Reproduce the records exactly, but not the pictures.

[DATA RECORDS]

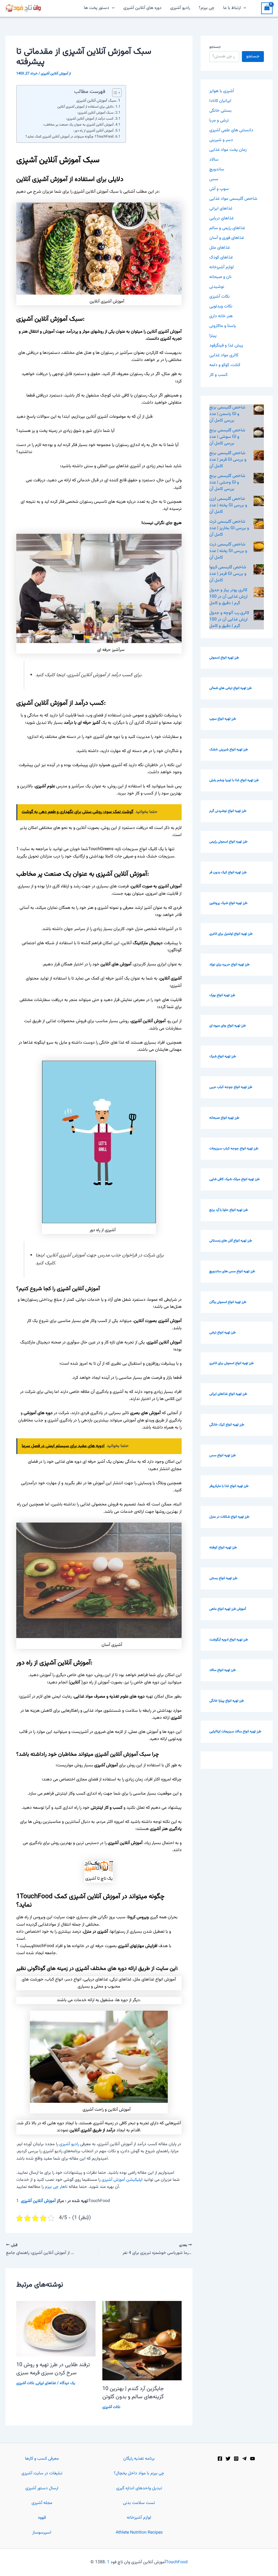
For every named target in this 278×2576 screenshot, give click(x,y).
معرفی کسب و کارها (42, 2458)
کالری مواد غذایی (223, 355)
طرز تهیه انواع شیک (222, 1056)
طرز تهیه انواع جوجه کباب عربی (230, 1087)
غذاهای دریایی (221, 218)
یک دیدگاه (67, 2383)
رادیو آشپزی (180, 8)
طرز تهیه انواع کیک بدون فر (228, 872)
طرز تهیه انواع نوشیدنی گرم (227, 811)
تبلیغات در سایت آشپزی (41, 2473)
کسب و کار (218, 375)
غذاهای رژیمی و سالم (227, 228)
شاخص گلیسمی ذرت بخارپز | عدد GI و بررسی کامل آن (229, 528)
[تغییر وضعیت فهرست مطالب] (114, 92)
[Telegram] (244, 2458)
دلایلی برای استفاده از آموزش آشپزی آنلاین (85, 107)
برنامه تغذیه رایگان (139, 2458)
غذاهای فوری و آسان (226, 238)
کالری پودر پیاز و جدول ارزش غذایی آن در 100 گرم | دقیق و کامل (228, 597)
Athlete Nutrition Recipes (139, 2532)
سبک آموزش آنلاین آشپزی (96, 101)
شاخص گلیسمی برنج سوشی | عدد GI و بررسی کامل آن (227, 437)
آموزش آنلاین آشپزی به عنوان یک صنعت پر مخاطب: (77, 124)
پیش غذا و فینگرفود (226, 345)
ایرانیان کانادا (220, 101)
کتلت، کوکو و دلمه (224, 365)
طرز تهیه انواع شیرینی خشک (228, 749)
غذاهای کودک (221, 257)
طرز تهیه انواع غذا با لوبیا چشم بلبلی (234, 780)
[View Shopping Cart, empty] (267, 8)
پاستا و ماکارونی (222, 326)
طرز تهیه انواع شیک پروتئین (228, 903)
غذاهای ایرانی (46, 2383)
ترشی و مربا (219, 120)
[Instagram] (236, 2458)
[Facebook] (219, 2458)
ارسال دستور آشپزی (41, 2488)
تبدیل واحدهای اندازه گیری (139, 2488)
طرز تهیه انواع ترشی (222, 1332)
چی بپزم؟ (206, 8)
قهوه (42, 2517)
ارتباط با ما (232, 8)
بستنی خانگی (220, 110)
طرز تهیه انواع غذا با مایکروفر (228, 1486)
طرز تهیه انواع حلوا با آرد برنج (228, 1210)
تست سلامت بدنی (139, 2503)
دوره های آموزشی (38, 1413)
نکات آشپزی (25, 2383)
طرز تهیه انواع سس (222, 1455)
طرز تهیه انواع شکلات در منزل (229, 1517)
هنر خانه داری (221, 316)
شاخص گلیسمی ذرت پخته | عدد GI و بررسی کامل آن (228, 551)
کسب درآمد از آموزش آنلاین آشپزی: (89, 118)
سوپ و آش (219, 189)
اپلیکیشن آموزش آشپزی (122, 2179)
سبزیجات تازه (127, 849)
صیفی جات (123, 856)
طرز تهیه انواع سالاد (222, 1670)
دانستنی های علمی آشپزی (231, 130)
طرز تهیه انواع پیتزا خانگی (226, 1701)
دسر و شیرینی (221, 140)
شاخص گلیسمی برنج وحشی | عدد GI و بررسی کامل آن (227, 482)
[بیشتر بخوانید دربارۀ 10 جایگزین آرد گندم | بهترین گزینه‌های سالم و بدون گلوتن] (142, 2340)
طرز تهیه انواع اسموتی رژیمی (228, 841)
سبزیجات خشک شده (155, 856)
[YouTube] (252, 2458)
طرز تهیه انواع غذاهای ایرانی (228, 1394)
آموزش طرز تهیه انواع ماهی (227, 1609)
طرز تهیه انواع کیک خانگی (226, 1424)
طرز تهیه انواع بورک (222, 995)
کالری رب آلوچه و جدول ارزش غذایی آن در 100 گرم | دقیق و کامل (229, 619)
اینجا (60, 675)
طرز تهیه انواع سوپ (222, 719)
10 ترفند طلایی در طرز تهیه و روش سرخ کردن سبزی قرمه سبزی (53, 2368)
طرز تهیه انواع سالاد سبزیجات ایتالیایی (235, 1731)
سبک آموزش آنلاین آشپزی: (95, 113)
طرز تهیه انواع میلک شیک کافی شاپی (234, 1179)
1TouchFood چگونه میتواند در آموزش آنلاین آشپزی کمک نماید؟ (69, 136)
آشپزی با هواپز (221, 91)
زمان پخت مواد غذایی (228, 149)
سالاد (214, 159)
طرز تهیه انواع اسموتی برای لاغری (231, 1363)
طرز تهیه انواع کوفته (223, 1547)
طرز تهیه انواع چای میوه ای (227, 1025)
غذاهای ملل (219, 247)
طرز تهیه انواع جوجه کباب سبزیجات (233, 1148)
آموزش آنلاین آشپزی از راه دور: (93, 130)
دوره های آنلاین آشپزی (142, 8)
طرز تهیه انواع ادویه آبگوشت (228, 1639)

[/DATA RECORDS]

> [EXERCISE RESULT]:
For every named target in this 278×2576 screenshot, give click(x,y).
معرفی کسب و کارها (42, 2458)
کالری مواد غذایی (223, 355)
طرز تهیه انواع شیک (222, 1056)
طرز تهیه انواع جوجه کباب عربی (230, 1087)
غذاهای دریایی (221, 218)
یک دیدگاه (67, 2383)
رادیو آشپزی (180, 8)
طرز تهیه انواع کیک بدون فر (228, 872)
طرز تهیه انواع نوشیدنی گرم (227, 811)
تبلیغات در سایت آشپزی (41, 2473)
کسب و کار (218, 375)
غذاهای رژیمی و سالم (227, 228)
شاخص گلیسمی ذرت بخارپز | عدد GI و بررسی کامل آن (229, 528)
[تغییر وضعیت فهرست مطالب] (114, 92)
[Telegram] (244, 2458)
دلایلی برای استفاده از آموزش آشپزی آنلاین (85, 107)
برنامه تغذیه رایگان (139, 2458)
غذاهای فوری و آسان (226, 238)
کالری پودر پیاز و جدول ارزش غذایی آن در 100 گرم | دقیق و کامل (228, 597)
Athlete Nutrition Recipes (139, 2532)
سبک آموزش آنلاین آشپزی (96, 101)
شاخص گلیسمی برنج سوشی | عدد GI و بررسی کامل آن (227, 437)
آموزش آنلاین آشپزی به عنوان یک صنعت پر مخاطب: (77, 124)
پیش غذا و فینگرفود (226, 345)
ایرانیان کانادا (220, 101)
کتلت، کوکو و دلمه (224, 365)
طرز تهیه انواع شیرینی خشک (228, 749)
غذاهای کودک (221, 257)
طرز تهیه انواع غذا با لوبیا چشم بلبلی (234, 780)
[View Shopping Cart, empty] (267, 8)
پاستا و ماکارونی (222, 326)
طرز تهیه انواع شیک پروتئین (228, 903)
غذاهای ایرانی (46, 2383)
ترشی و مربا (219, 120)
[Instagram] (236, 2458)
[Facebook] (219, 2458)
ارسال دستور آشپزی (41, 2488)
تبدیل واحدهای اندازه گیری (139, 2488)
طرز تهیه انواع ترشی (222, 1332)
چی بپزم؟ (206, 8)
قهوه (42, 2517)
ارتباط با ما (232, 8)
بستنی خانگی (220, 110)
طرز تهیه انواع غذا با مایکروفر (228, 1486)
طرز تهیه انواع حلوا با آرد برنج (228, 1210)
تست سلامت بدنی (139, 2503)
دوره های آموزشی (38, 1413)
نکات آشپزی (25, 2383)
طرز تهیه انواع سس (222, 1455)
طرز تهیه انواع شکلات در منزل (229, 1517)
هنر خانه داری (221, 316)
شاخص گلیسمی ذرت پخته | عدد GI و بررسی کامل آن (228, 551)
کسب درآمد از آموزش آنلاین آشپزی: (89, 118)
سوپ و آش (219, 189)
اپلیکیشن آموزش آشپزی (122, 2179)
سبزیجات تازه (127, 849)
صیفی جات (123, 856)
طرز تهیه انواع سالاد (222, 1670)
دانستنی های علمی آشپزی (231, 130)
طرز تهیه انواع پیتزا خانگی (226, 1701)
دسر و شیرینی (221, 140)
شاخص گلیسمی برنج وحشی | عدد GI و بررسی کامل آن (227, 482)
[بیشتر بخوانید دربارۀ 10 جایگزین آرد گندم | بهترین گزینه‌های سالم و بدون گلوتن] (142, 2340)
طرز تهیه انواع اسموتی رژیمی (228, 841)
سبزیجات خشک شده (155, 856)
[YouTube] (252, 2458)
طرز تهیه انواع غذاهای ایرانی (228, 1394)
آموزش طرز تهیه انواع ماهی (227, 1609)
طرز تهیه انواع کیک خانگی (226, 1424)
طرز تهیه انواع بورک (222, 995)
کالری رب آلوچه و جدول ارزش غذایی آن در 100 گرم | دقیق و کامل (229, 619)
اینجا (60, 675)
طرز تهیه انواع سوپ (222, 719)
10 ترفند طلایی در طرز تهیه و روش سرخ کردن سبزی قرمه سبزی (53, 2368)
طرز تهیه انواع سالاد سبزیجات ایتالیایی (235, 1731)
سبک آموزش آنلاین آشپزی: (95, 113)
طرز تهیه انواع میلک شیک کافی شاپی (234, 1179)
1TouchFood چگونه میتواند در آموزش آنلاین آشپزی کمک نماید؟ (69, 136)
آشپزی با هواپز (221, 91)
زمان پخت مواد غذایی (228, 149)
سالاد (214, 159)
طرز تهیه انواع اسموتی برای لاغری (231, 1363)
طرز تهیه انواع کوفته (223, 1547)
طرز تهیه انواع چای میوه ای (227, 1025)
غذاهای ملل (219, 247)
طرز تهیه انواع جوجه کباب سبزیجات (233, 1148)
آموزش آنلاین آشپزی از راه دور: (93, 130)
دوره های آنلاین آشپزی (142, 8)
طرز تهیه انواع ادویه آبگوشت (228, 1639)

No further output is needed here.